これが大統領選ともなると、第3候補に立ちはだかるハードルは飛び抜けて高くなる。大統領選の候補は50州と首都ワシントン特別区という、全部で51の選挙区での戦いを強いられる。大統領に選ばれるためには、各州で1位当選して州ごとの選挙人を「総取り」し、全米538人の選挙人の過半数を得なければならない。

各州で1つの党しか「勝利」できないことに加えて、全国にまたがる支持が必要という点は、二大政党のような組織力がない第3候補には不利になる。いずれの政党にも属さない中道派の浮動票は約10%と、それほど大きな存在ではないという現実もある。

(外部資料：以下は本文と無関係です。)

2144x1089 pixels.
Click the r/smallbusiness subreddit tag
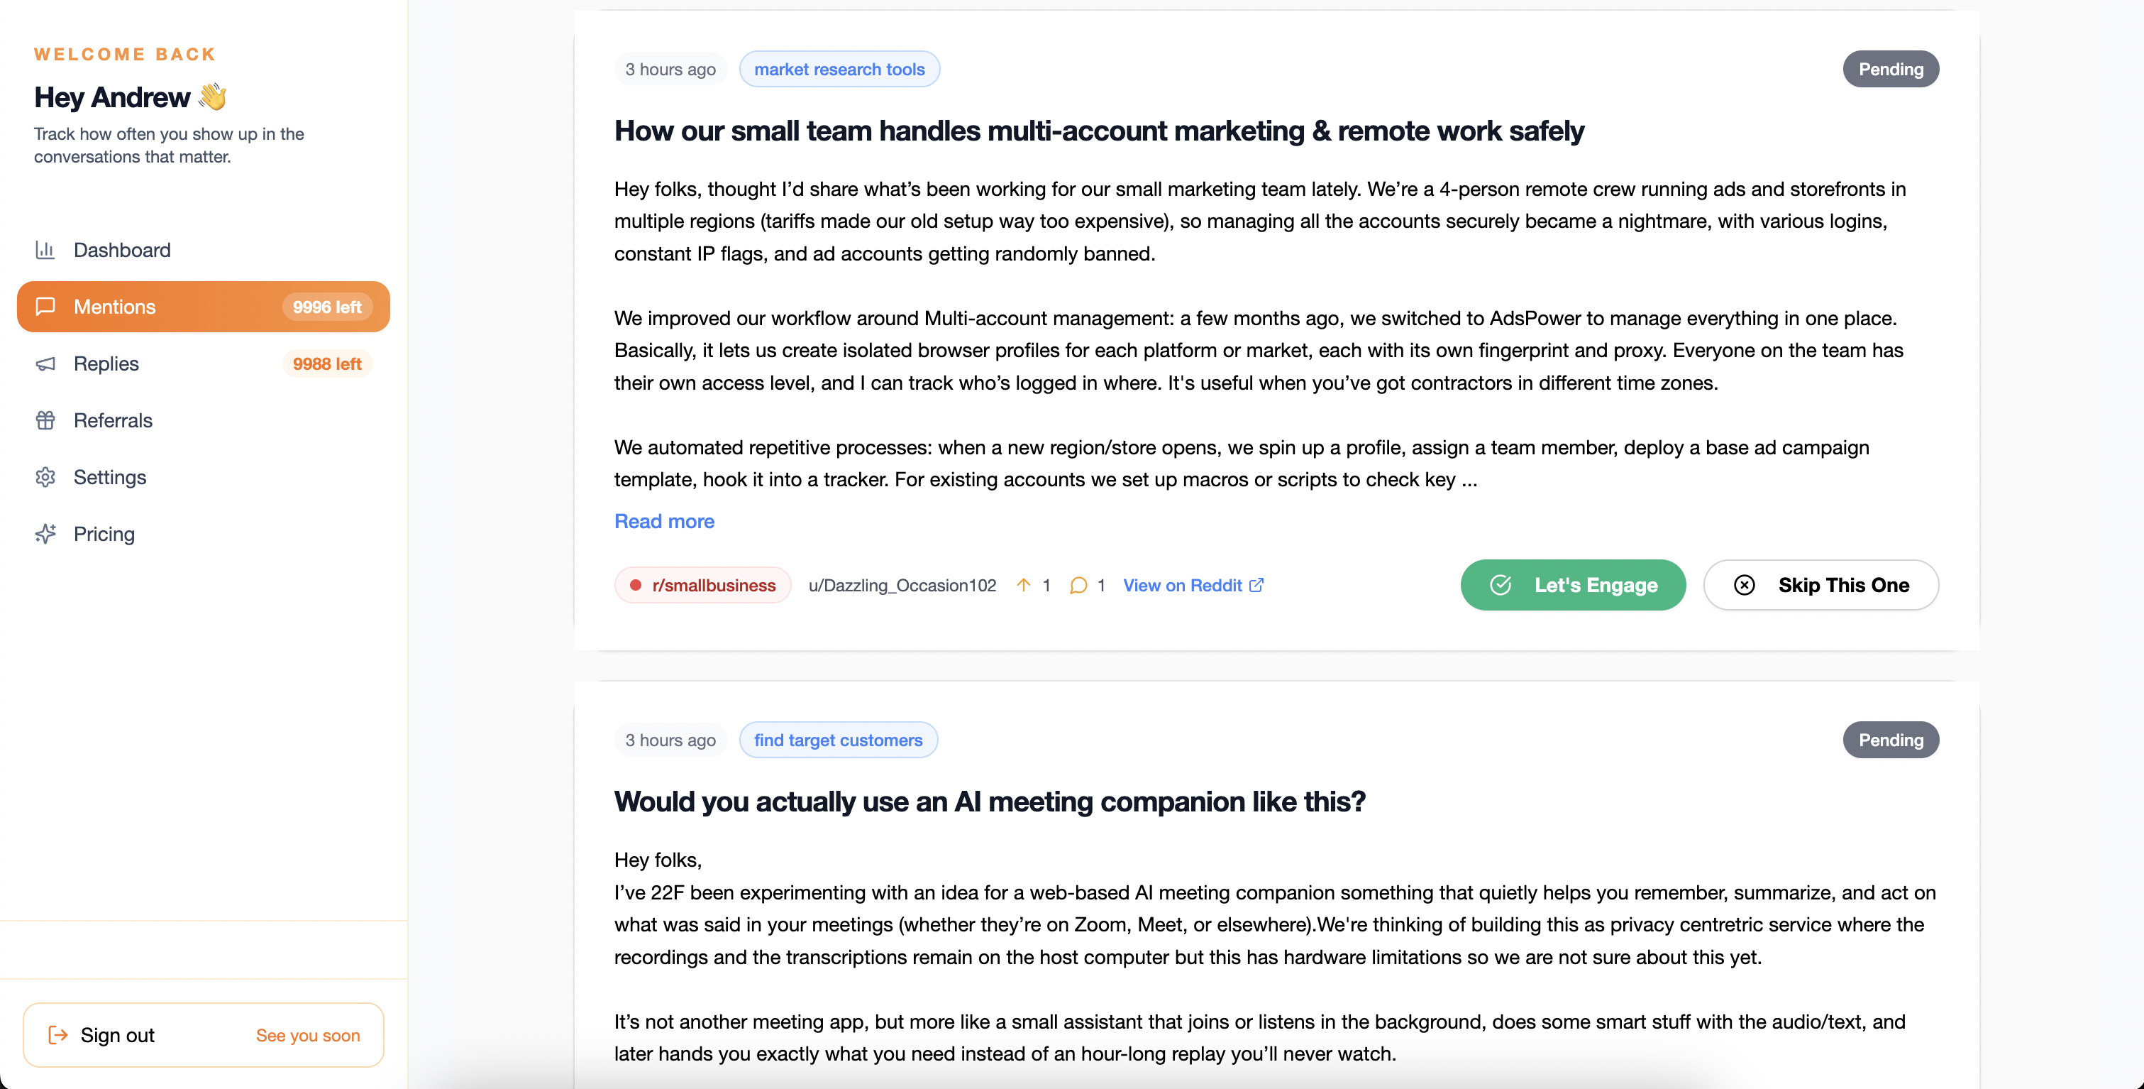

とはいえ、この政治システムを乗り越えられると考えたのはシュルツが初めてではない。前ニューヨーク市長で大富豪のマイケル・ブルームバーグもその1人で、過去に無所属の出馬をほのめかしたことがあったが断念した。現在は民主党からの立候補もささやかれるブルームバーグは先週、声明を出し、無所属での出馬は失敗する可能性が高いとシュルツに警告した。

第3候補の出現は大統領選の幕開け時には盛り上がるものだが、こうした候補は結局、二大政党制という崩せぬ壁に直面することになる。彼らはすぐに、巨額の選挙資金(他の候補の投入額をつり上げることにもなる)はほかに使い道があると気付くことになるだろう。